We were at Spar one of those lazy Saturdays when my super cute daughter (I’m not trying to toot my horn or anything but she is really cute) was clinging on to my legs a little too tightly. After regaining my balance, I looked down to see what it was that made my one-year old almost make me break a jar of honey I was still contemplating on buying; but as I looked at her she was peeking from behind my “I-can’t-come-and-kill- myself” skirt at a hunk who had stooped down to say hello. I forgot to add that my little one is shy unlike her twin brother who literally was a socialite since he discovered the ability to smile. I started to apologize to the stranger but my husband was there at the right time and so after he greeted the stranger and I had told him about what had happened we all laughed and moved on but my daughter never left my side. It was okay, right? I mean children were always shy at that age but at age six Simi, my daughter, had no friends and wouldn’t speak to anyone even if they spoke to her, she didn’t like answering questions in class and would prefer to hang around me at parties than go and play with children her age. If I made her go, she will be so anxious and was sure to shrink into herself and hang somewhere no one would notice her. I think being an egghead didn’t make it easier. I started worrying, or was it the people from her father’s village? I knew she wanted to make friends but it was really hard on her. To make things worse, her brother got invited to birthday parties and sleepovers a lot of times. Simi just tagged along because I made her after asking from the parent if it was okay. Her father felt she will outgrow it but I was concerned, so here are the things I did.
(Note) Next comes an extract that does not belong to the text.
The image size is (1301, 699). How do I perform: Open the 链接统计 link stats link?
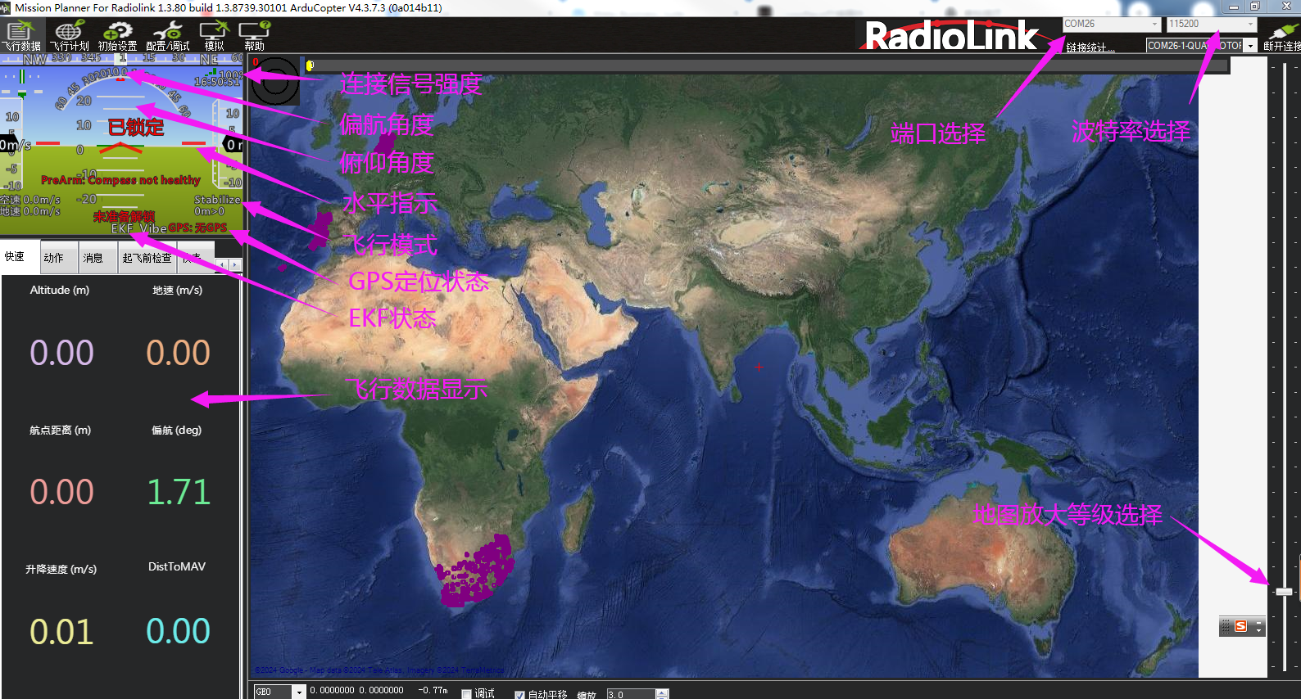tap(1090, 47)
1. I found out if she was excluded or victimized at school. Thankfully, no one did. They just thought she wanted to be left alone.
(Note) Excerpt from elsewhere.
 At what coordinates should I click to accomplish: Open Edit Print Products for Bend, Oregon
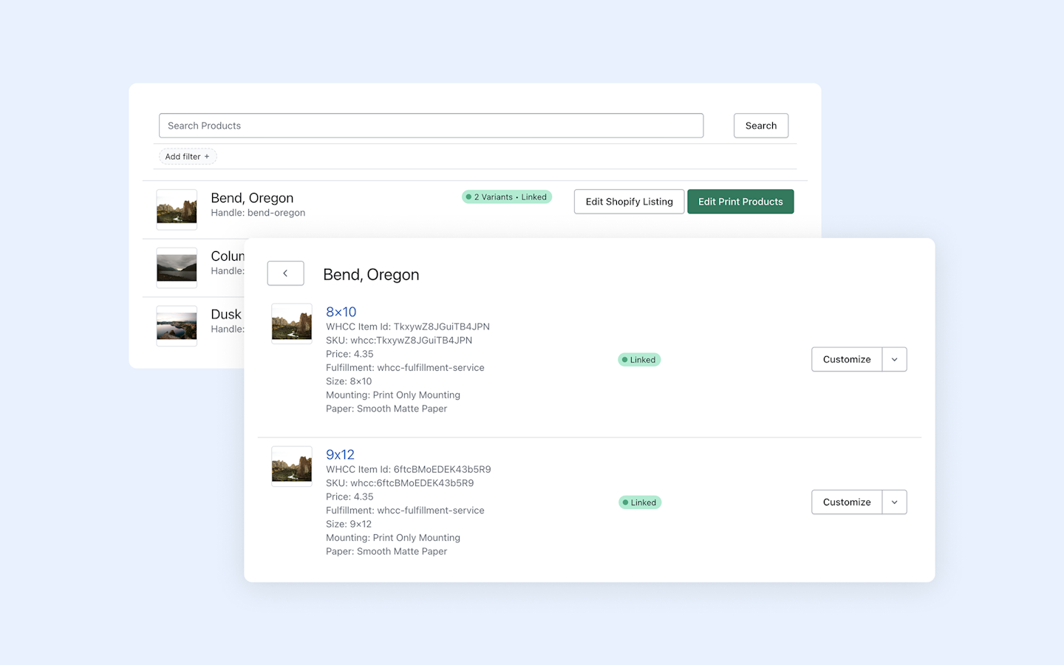pyautogui.click(x=740, y=201)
2. I stopped comparing her to her brother or any other child for that matter and encouraged her Dad too to follow in said step.
3. We would do dress up and practice standing up and answering questions in class or talking to someone. We even had “ice breakers” or “conversation starters”.
4. I let her know I was confident in her ability to socially interact.
5. I threw a small summer party at our home and invited all her classmates. It helped because apparently, Simi is more comfortable talking to people in her comfort zone and one of those zones was her home.
6. I rewarded her, often and unexpectedly when she tried to move out of her shell even if it was just saying hello to a child her age who had greeted her.
7. She also joined a dance class, this one was a huge struggle but it had the biggest reward. Simi was not interested in sport any more than I was but she had dance moves. My goodness! Apparently, all the time she spent at home was in front of
the TV learning how to dance. She didn’t want to dance in front of anyone but whenever she started, she laughed more and forgot about being shy.
You have a part to play, just like I did. If you’ve tried all the above and nothing seems to work, then you either get professional help or hope your child outgrows it.